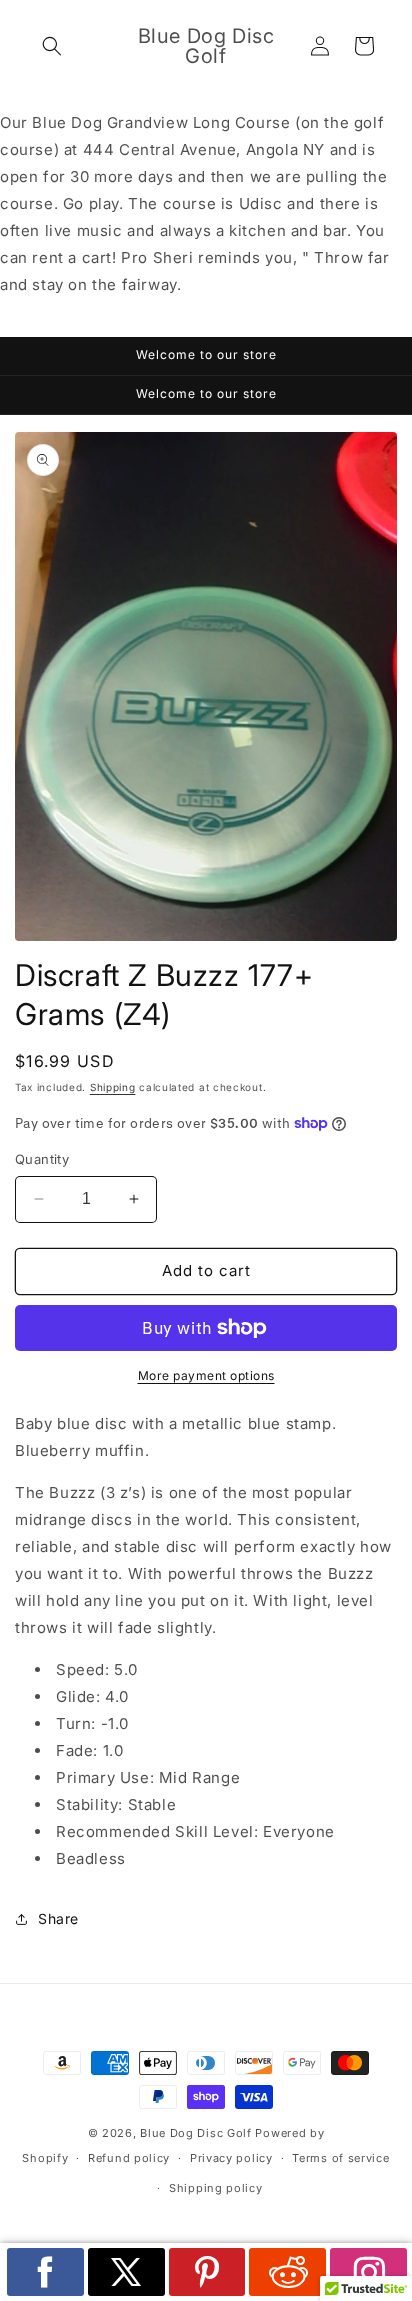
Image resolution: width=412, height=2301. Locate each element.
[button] (52, 46)
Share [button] (58, 1918)
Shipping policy (216, 2188)
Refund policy (129, 2158)
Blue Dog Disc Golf (196, 2133)
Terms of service (340, 2158)
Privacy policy (231, 2158)
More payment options (206, 1375)
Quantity (42, 1159)
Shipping (113, 1087)
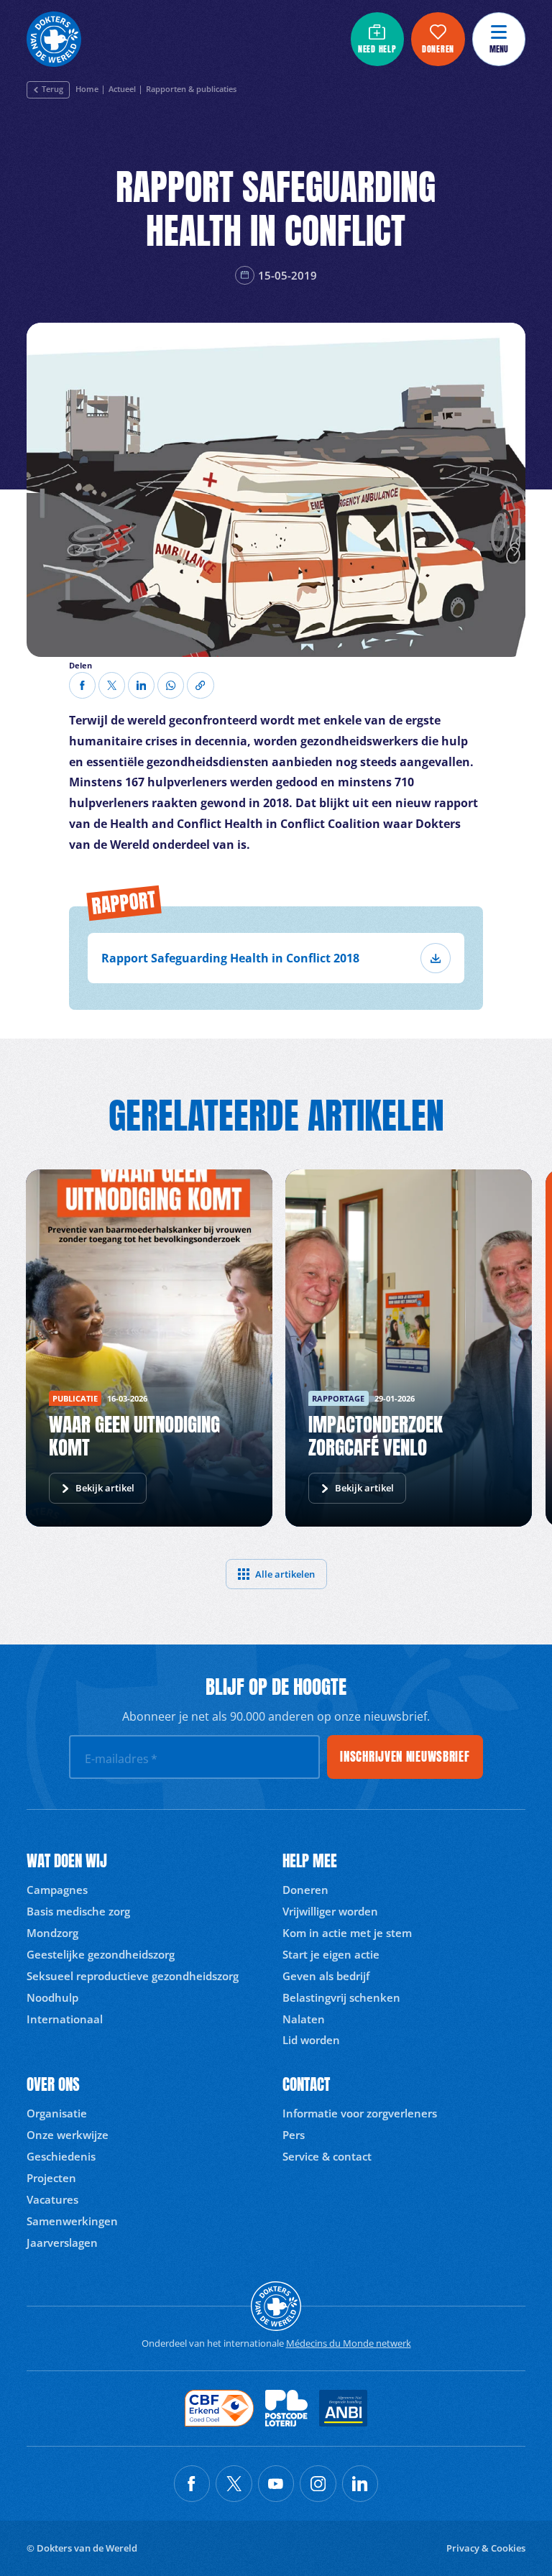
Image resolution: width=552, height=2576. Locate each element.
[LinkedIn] (141, 685)
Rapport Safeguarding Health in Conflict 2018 (230, 958)
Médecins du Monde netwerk (348, 2343)
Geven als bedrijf (325, 1976)
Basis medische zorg (78, 1911)
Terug (52, 89)
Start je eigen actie (331, 1954)
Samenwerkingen (72, 2221)
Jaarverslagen (62, 2242)
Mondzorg (52, 1933)
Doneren (305, 1889)
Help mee (309, 1861)
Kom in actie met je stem (347, 1933)
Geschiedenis (61, 2156)
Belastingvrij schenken (341, 1997)
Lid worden (311, 2040)
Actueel (122, 90)
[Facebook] (82, 685)
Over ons (53, 2084)
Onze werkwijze (68, 2135)
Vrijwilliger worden (330, 1911)
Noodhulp (52, 1997)
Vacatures (52, 2199)
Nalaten (303, 2019)
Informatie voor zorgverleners (359, 2113)
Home (86, 90)
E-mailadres (121, 1759)
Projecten (51, 2178)
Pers (293, 2135)
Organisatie (57, 2113)
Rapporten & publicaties (191, 90)
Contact (306, 2084)
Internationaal (65, 2019)
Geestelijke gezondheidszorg (101, 1954)
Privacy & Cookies (485, 2548)
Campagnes (57, 1889)
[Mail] (170, 685)
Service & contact (327, 2156)
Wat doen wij (67, 1861)
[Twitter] (111, 685)
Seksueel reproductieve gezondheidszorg (133, 1976)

* TASK DIRECTIONS: Every line of the listing that includes "width" must be shown.

* OUTPUT OF THE TASK:
Image resolution: width=412, height=2301. Locate each element.
Image resolution: width=552, height=2576. Locate each element.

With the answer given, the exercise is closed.